- Opening Delimiter -
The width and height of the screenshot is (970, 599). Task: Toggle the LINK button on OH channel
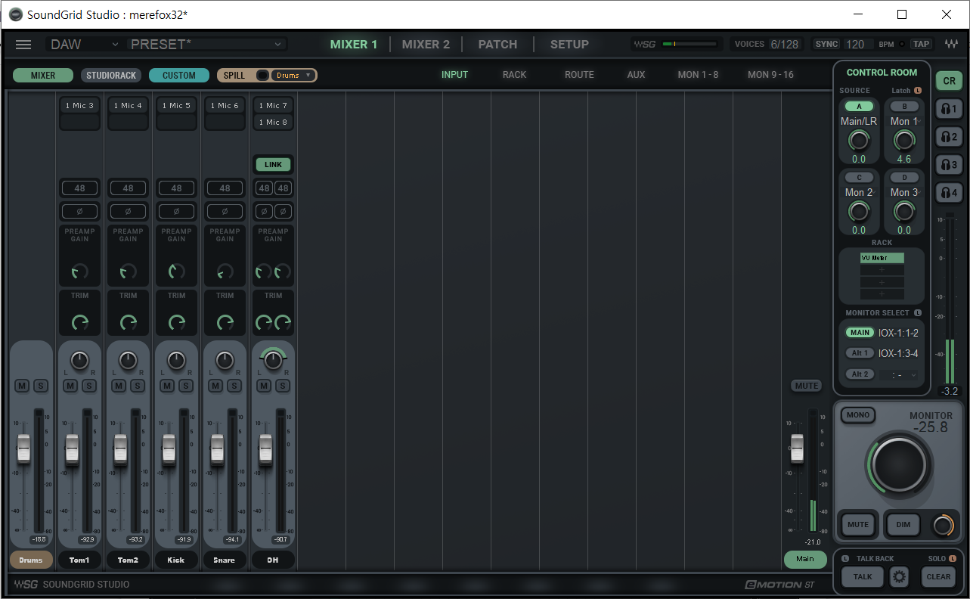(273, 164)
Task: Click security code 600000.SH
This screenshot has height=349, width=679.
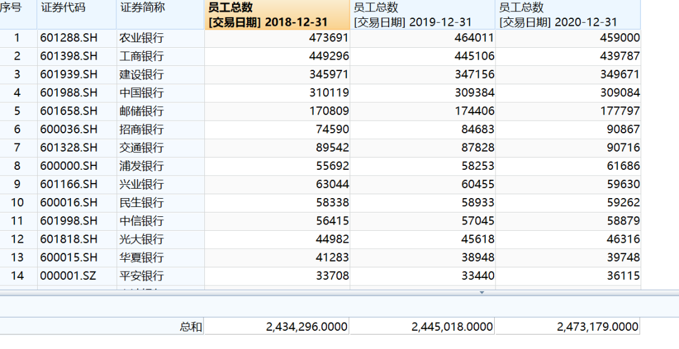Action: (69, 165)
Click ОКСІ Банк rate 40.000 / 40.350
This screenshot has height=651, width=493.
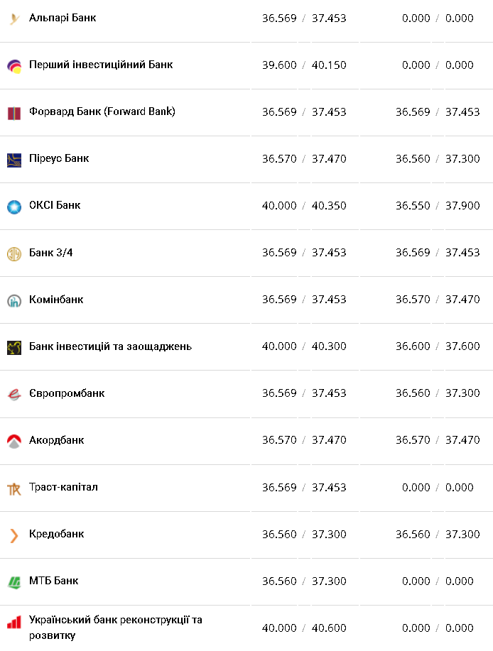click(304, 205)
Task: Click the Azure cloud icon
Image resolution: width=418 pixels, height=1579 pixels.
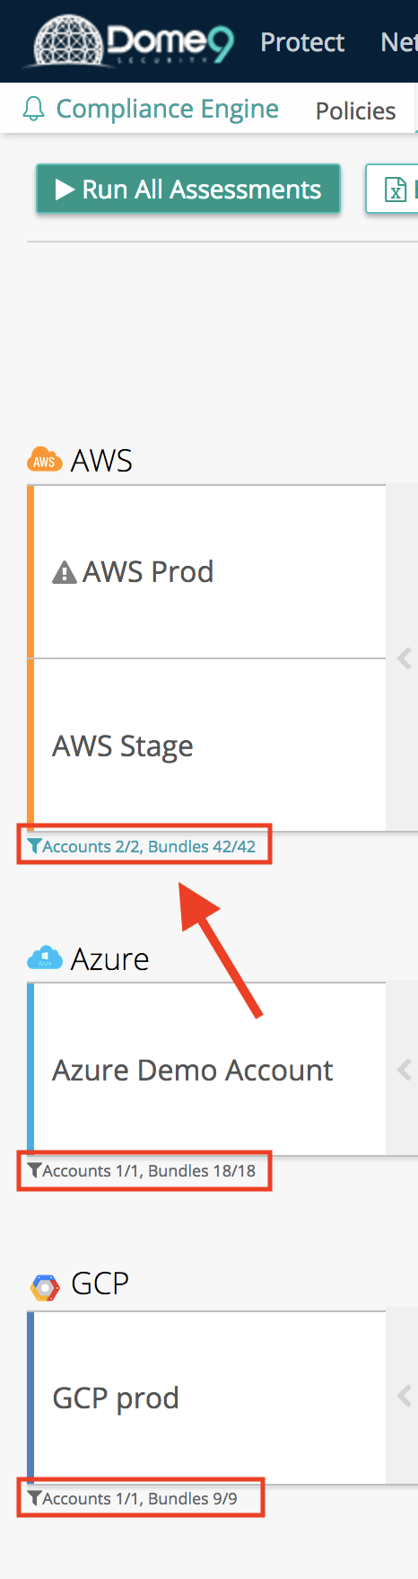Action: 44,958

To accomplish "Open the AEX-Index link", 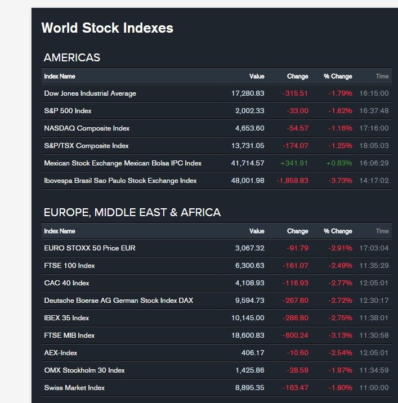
- Closing Delimiter -
**Exercise directions**
Leave every picture out and copy precisely the lines from the one containing "Task: Click security code 600000.SH" through the last line of the data above, both ends included.

**Reply to the exercise**
Task: Click security code 600000.SH
This screenshot has height=349, width=679.
Action: (69, 165)
Click ОКСІ Банк rate 40.000 / 40.350
This screenshot has height=651, width=493.
click(304, 205)
Task: Click the Azure cloud icon
Image resolution: width=418 pixels, height=1579 pixels.
Action: 44,958

To accomplish "Open the AEX-Index link", 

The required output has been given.